Provided data

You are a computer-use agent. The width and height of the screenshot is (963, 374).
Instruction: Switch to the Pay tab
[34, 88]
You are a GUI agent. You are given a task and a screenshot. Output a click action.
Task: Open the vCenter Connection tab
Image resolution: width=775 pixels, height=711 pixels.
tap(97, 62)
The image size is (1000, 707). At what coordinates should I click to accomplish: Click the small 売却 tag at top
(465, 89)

---

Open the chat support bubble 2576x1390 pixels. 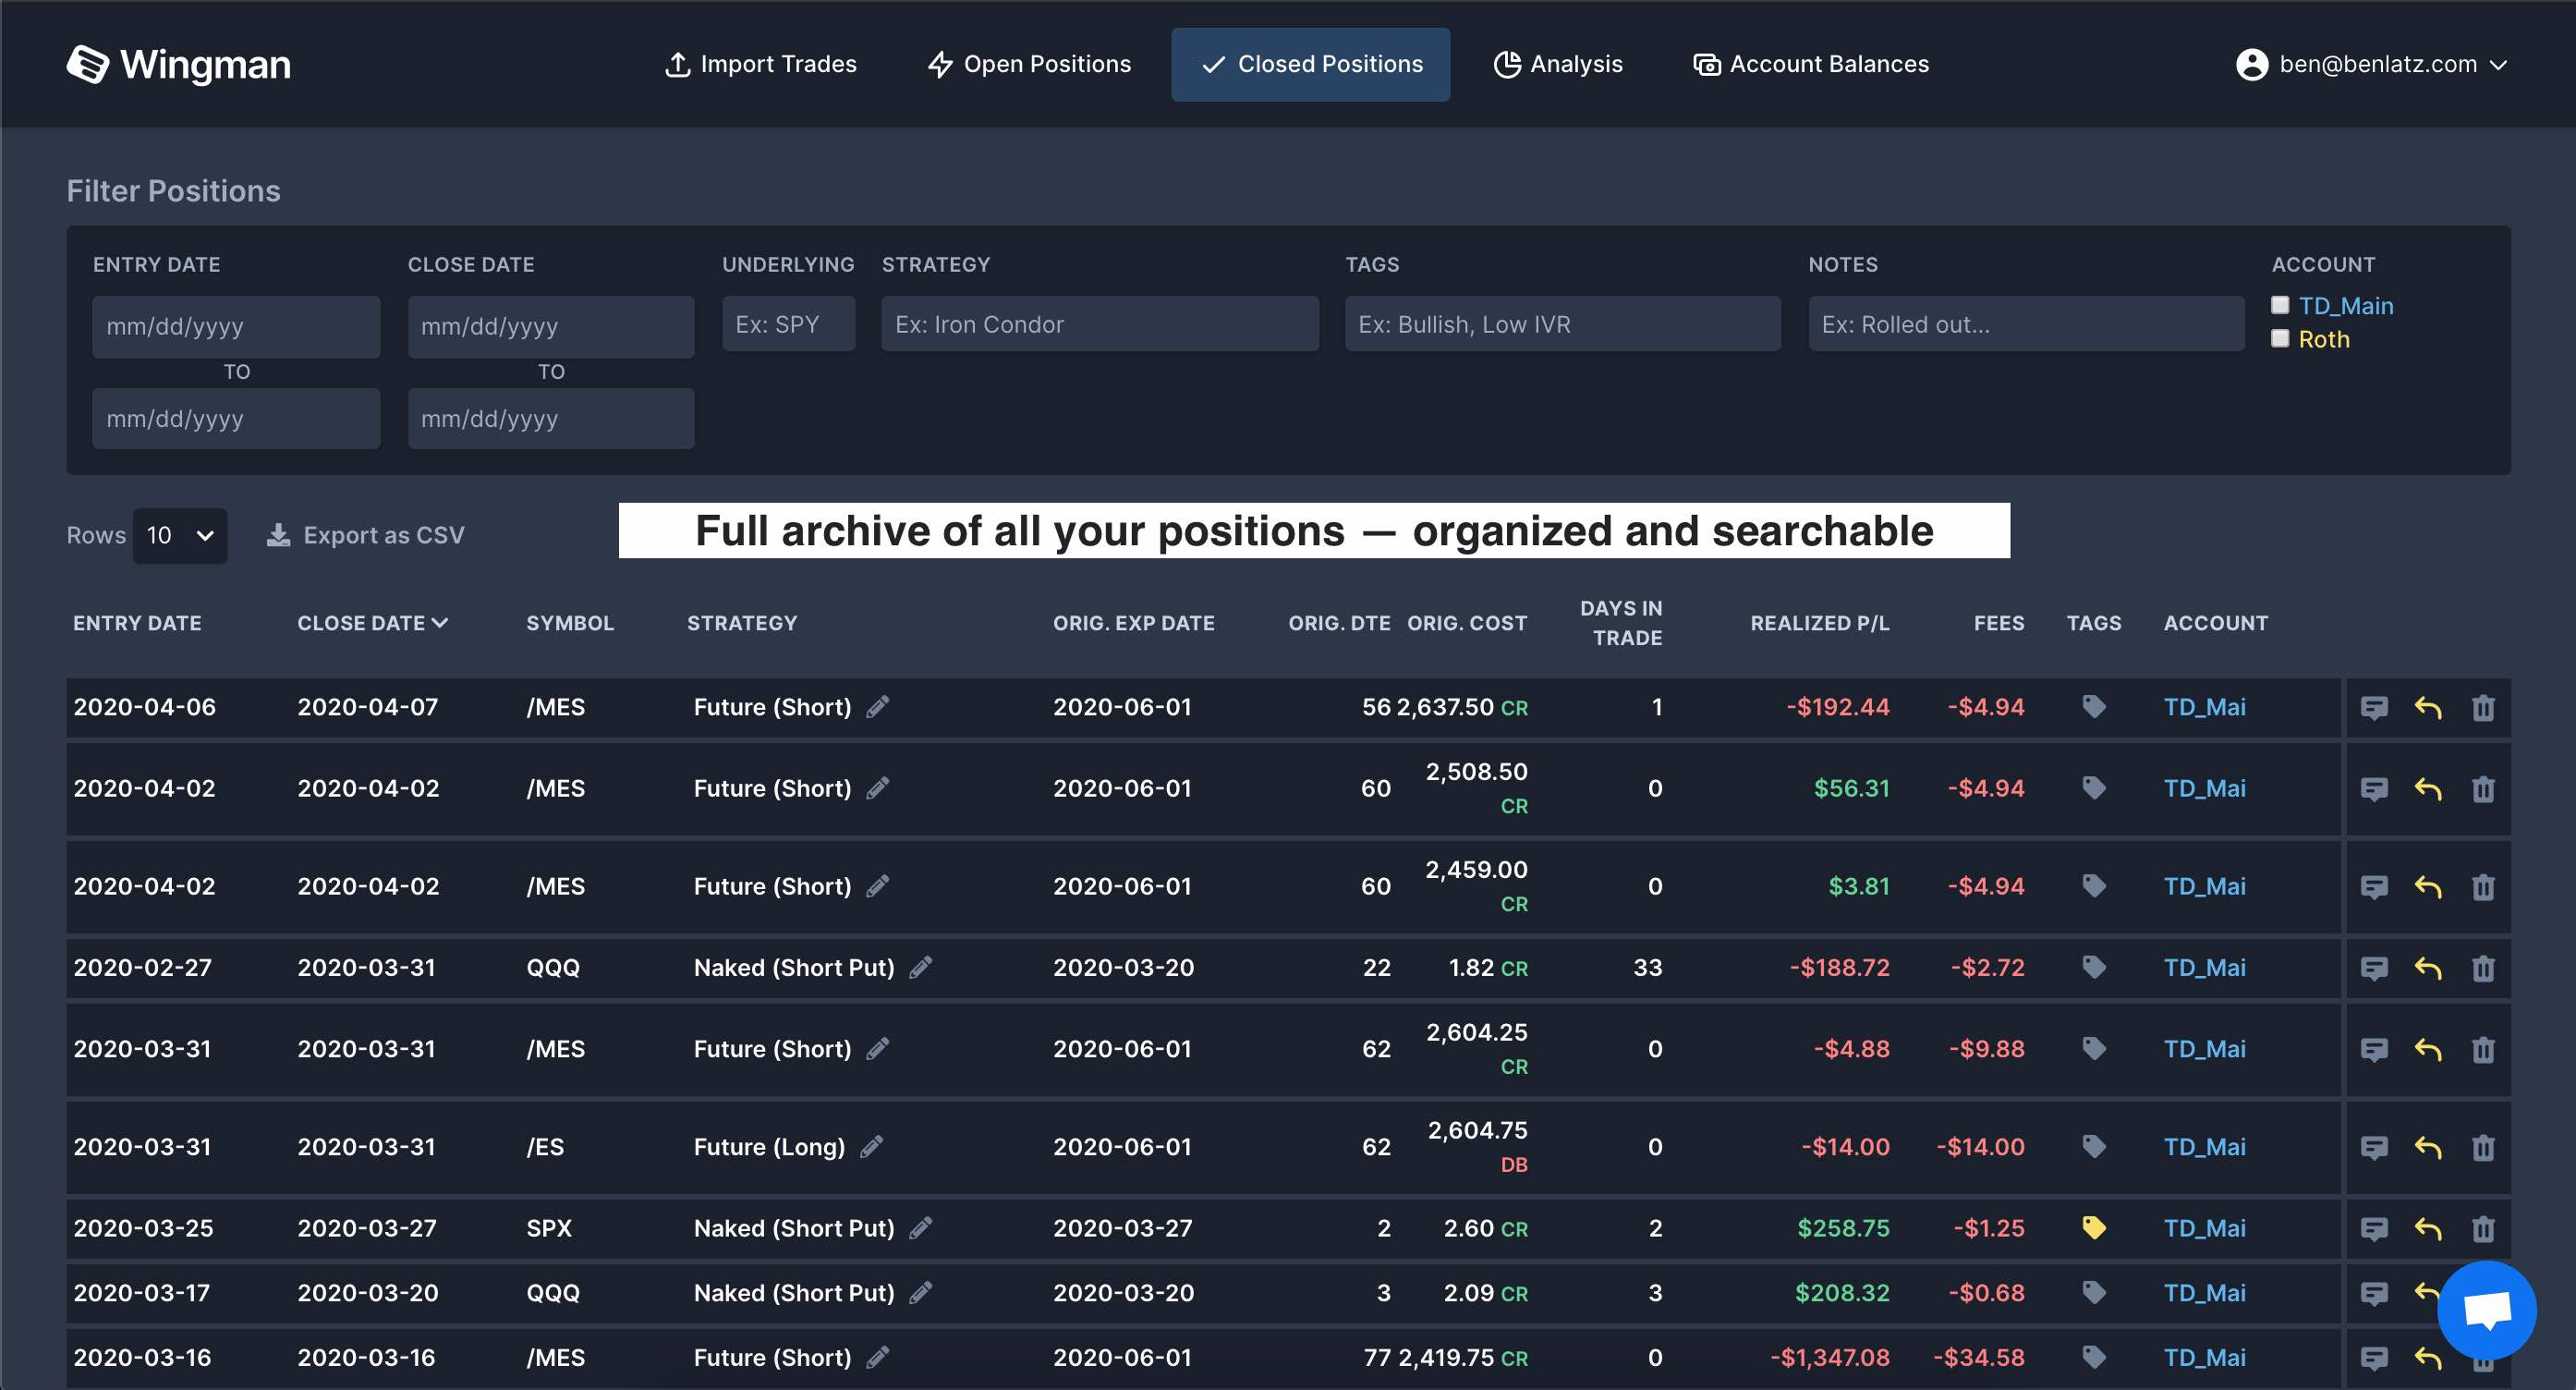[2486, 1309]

--

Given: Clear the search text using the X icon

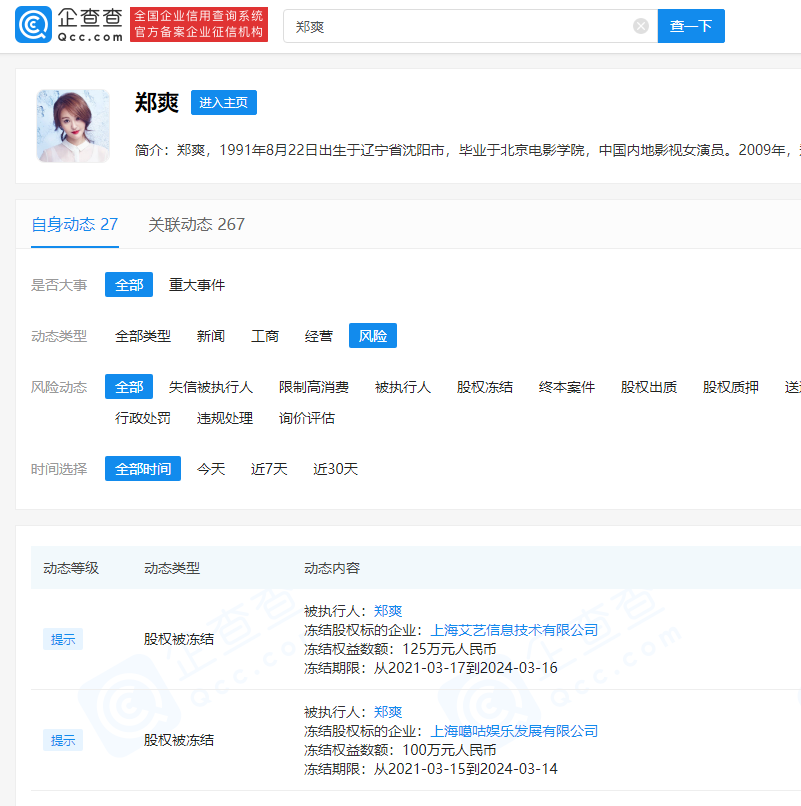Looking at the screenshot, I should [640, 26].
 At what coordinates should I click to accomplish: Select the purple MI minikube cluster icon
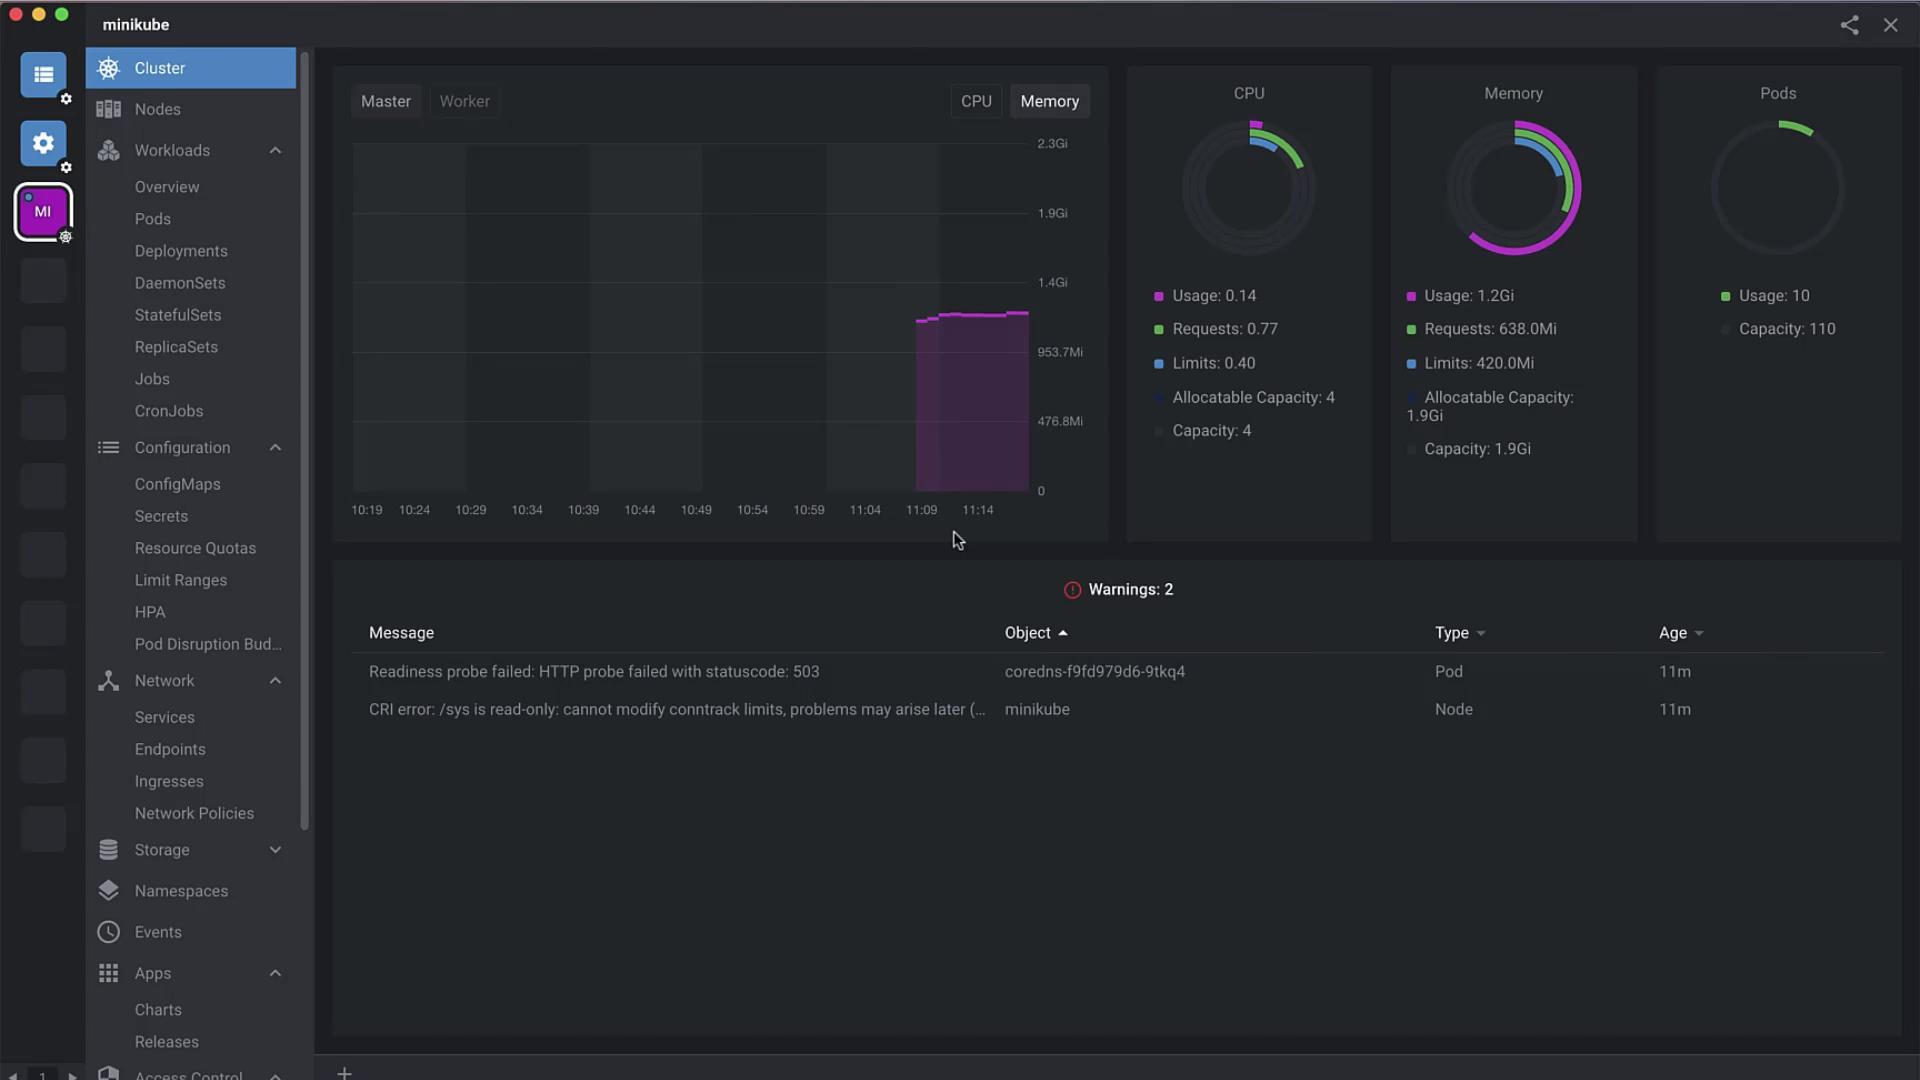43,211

Task directions
How many lines in the rows above contain the string "click"? Reply with the number alone.

Solution to the exercise
3